Records for the exercise:
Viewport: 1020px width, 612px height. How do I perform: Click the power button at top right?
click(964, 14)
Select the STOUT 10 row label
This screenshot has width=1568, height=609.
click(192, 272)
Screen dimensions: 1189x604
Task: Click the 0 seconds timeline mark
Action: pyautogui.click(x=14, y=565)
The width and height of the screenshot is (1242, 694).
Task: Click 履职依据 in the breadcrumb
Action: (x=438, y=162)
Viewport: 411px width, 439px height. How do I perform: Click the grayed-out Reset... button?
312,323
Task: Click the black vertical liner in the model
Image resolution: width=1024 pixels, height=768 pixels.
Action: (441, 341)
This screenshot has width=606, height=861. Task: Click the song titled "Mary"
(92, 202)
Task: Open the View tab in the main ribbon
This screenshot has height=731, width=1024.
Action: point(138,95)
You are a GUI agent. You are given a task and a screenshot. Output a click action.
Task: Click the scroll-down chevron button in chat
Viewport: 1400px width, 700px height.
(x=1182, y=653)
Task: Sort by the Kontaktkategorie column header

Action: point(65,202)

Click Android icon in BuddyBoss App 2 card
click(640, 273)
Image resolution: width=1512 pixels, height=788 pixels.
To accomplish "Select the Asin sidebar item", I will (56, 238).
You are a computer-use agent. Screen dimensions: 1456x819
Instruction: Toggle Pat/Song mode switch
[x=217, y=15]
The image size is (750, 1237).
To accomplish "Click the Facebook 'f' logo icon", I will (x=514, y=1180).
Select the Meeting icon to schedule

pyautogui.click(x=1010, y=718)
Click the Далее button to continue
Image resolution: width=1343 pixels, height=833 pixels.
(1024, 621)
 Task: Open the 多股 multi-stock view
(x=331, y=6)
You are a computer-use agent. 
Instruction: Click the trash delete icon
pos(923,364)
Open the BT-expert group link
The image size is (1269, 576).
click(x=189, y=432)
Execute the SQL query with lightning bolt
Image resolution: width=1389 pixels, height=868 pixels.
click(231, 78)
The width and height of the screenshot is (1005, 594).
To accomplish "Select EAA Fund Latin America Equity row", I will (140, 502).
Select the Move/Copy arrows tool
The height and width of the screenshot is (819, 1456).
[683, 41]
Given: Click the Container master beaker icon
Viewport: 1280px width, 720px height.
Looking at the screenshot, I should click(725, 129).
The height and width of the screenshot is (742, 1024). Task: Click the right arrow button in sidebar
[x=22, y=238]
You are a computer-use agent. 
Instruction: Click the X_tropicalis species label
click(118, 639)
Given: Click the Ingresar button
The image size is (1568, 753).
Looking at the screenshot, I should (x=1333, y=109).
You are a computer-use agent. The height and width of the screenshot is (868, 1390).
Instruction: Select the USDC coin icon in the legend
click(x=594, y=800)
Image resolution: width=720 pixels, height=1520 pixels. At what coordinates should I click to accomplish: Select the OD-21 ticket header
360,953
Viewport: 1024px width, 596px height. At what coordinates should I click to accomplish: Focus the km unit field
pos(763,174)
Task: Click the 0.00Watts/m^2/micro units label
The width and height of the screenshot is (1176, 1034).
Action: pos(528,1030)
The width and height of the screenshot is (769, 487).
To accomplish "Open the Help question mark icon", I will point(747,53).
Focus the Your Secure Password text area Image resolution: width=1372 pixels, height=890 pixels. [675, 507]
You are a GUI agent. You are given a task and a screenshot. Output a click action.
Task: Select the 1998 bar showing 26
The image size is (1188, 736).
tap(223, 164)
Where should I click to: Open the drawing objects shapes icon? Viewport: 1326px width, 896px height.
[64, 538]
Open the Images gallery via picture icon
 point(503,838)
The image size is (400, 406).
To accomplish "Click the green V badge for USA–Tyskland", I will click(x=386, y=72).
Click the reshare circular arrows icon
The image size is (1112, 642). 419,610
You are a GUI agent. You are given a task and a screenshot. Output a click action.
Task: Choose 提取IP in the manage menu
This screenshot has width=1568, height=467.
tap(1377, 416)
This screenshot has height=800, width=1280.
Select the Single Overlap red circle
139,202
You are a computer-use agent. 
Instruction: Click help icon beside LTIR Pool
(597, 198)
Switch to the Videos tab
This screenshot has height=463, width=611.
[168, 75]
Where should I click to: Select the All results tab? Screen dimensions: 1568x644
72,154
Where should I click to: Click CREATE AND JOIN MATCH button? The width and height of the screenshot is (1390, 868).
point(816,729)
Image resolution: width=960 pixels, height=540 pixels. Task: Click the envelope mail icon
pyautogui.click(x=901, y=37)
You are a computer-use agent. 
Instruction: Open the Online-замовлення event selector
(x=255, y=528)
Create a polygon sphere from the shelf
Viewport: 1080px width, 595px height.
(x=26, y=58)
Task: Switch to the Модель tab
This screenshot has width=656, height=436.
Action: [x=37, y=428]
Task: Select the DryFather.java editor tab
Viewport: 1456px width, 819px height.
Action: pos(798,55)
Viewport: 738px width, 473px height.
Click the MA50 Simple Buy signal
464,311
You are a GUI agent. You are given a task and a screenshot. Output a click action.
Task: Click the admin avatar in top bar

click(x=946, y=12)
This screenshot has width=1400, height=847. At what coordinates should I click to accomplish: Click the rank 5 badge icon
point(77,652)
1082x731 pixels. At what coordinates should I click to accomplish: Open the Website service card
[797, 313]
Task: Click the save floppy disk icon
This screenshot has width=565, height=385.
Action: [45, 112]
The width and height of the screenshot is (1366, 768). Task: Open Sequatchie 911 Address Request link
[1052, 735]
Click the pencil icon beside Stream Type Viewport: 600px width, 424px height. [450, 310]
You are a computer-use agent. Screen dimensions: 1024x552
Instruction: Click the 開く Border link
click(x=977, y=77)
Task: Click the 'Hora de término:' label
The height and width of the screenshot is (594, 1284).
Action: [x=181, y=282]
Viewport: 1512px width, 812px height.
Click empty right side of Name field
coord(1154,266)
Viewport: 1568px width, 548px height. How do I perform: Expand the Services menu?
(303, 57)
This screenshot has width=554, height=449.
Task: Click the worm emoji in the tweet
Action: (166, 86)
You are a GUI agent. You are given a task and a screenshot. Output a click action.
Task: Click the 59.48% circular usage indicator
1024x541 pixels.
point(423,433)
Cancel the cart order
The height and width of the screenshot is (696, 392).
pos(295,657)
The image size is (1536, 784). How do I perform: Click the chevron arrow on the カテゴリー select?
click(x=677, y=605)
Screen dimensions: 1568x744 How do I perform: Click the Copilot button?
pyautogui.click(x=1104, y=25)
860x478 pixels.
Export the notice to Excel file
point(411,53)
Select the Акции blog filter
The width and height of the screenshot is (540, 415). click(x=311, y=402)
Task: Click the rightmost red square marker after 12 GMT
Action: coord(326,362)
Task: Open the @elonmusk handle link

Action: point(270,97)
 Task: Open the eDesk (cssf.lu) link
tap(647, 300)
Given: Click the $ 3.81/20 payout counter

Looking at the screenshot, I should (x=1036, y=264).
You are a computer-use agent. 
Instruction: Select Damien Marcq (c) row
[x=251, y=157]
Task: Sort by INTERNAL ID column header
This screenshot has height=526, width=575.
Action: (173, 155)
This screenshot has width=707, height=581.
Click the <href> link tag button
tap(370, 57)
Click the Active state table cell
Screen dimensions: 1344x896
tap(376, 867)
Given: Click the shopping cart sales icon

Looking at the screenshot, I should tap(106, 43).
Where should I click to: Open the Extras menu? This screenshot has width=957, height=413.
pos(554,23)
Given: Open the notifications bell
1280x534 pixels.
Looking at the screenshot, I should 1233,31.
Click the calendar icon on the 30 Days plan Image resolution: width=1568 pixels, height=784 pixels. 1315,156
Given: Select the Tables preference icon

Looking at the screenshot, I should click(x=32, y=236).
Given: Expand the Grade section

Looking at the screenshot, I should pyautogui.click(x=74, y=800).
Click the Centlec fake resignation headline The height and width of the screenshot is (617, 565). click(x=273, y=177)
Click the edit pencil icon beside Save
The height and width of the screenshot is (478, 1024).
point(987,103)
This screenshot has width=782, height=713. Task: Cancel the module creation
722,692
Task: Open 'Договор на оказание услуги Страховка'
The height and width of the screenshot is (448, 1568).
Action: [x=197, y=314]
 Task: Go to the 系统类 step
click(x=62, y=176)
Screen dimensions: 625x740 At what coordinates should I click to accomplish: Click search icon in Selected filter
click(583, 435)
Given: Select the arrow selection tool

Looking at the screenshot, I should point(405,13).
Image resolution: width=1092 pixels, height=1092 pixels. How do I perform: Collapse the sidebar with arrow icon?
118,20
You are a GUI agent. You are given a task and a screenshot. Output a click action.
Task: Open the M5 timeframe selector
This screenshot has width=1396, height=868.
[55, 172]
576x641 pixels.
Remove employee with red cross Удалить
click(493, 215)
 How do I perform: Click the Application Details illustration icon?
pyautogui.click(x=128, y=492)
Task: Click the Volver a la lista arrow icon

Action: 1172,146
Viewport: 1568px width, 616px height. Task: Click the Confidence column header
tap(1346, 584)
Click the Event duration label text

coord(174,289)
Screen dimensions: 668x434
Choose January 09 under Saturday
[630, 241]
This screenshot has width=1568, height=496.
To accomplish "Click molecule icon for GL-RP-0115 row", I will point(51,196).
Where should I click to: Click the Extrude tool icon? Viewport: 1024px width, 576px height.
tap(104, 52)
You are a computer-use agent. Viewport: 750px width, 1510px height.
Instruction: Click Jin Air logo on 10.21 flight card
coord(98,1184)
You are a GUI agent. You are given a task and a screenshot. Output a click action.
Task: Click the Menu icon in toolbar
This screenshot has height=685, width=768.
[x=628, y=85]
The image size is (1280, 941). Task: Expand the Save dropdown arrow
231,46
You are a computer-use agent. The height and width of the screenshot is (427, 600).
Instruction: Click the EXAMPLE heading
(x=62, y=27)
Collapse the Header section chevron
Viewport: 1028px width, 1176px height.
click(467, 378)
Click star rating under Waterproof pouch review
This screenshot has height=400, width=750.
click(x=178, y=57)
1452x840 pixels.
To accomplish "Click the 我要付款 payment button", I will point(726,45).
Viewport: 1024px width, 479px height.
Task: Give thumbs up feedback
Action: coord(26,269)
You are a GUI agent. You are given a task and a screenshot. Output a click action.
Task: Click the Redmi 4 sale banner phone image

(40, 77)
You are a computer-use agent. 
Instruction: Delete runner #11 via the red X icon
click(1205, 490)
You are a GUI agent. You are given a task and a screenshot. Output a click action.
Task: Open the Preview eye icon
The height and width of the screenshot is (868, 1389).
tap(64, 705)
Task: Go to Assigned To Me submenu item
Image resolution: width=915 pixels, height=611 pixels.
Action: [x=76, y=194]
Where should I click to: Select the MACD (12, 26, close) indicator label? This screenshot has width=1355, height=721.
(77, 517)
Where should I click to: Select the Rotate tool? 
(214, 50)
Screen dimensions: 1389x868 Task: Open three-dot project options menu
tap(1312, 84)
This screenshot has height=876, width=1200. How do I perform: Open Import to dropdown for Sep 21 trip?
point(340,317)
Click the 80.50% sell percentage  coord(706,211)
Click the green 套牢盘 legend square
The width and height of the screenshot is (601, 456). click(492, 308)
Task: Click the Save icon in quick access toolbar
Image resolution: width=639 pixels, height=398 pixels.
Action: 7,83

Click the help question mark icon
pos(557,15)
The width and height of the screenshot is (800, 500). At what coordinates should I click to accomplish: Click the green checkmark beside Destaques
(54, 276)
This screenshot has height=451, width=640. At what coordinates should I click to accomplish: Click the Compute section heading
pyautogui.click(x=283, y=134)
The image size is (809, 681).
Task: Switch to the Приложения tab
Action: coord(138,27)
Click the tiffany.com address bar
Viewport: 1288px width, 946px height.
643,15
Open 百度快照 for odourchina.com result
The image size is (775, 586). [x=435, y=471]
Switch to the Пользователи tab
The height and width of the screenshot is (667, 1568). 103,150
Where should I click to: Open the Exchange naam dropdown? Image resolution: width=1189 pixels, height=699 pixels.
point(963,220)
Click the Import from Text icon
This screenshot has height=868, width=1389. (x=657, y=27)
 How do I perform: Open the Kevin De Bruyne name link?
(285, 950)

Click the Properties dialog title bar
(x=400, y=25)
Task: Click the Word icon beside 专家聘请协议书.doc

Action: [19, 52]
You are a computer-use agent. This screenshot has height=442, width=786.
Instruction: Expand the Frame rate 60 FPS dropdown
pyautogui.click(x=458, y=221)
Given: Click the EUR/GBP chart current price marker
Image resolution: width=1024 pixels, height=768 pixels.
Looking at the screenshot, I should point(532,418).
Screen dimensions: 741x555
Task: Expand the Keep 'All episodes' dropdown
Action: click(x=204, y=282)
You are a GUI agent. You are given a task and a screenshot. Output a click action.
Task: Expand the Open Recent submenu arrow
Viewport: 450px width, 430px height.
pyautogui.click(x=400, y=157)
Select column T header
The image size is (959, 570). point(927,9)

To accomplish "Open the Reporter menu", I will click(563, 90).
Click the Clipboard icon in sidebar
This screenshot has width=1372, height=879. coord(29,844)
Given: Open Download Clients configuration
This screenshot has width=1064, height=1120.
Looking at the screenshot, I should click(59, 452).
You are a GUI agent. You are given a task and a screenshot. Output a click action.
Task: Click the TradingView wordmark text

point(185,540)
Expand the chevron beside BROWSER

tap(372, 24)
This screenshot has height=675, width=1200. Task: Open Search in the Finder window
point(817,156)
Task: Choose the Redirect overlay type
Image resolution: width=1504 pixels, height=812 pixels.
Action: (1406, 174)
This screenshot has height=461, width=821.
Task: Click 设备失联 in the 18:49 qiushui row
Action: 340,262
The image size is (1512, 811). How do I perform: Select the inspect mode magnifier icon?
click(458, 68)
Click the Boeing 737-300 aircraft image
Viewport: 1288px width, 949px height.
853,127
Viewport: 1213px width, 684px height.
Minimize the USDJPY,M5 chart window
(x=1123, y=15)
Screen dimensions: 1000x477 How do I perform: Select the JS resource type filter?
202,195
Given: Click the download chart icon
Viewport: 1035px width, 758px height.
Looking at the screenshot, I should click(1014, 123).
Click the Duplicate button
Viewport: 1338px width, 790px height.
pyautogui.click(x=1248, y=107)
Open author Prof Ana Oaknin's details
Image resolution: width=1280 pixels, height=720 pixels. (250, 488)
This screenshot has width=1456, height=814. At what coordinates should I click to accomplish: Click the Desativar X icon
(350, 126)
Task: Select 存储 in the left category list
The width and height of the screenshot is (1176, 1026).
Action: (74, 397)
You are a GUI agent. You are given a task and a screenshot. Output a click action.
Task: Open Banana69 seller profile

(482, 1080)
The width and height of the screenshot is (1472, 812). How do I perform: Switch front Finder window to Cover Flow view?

The problem: Return each line above that contains the string "field". Case matters.

Expected answer:
Viewport: 1024px width, 596px height. At what coordinates should I click to accomplish: Focus the km unit field
Click empty right side of Name field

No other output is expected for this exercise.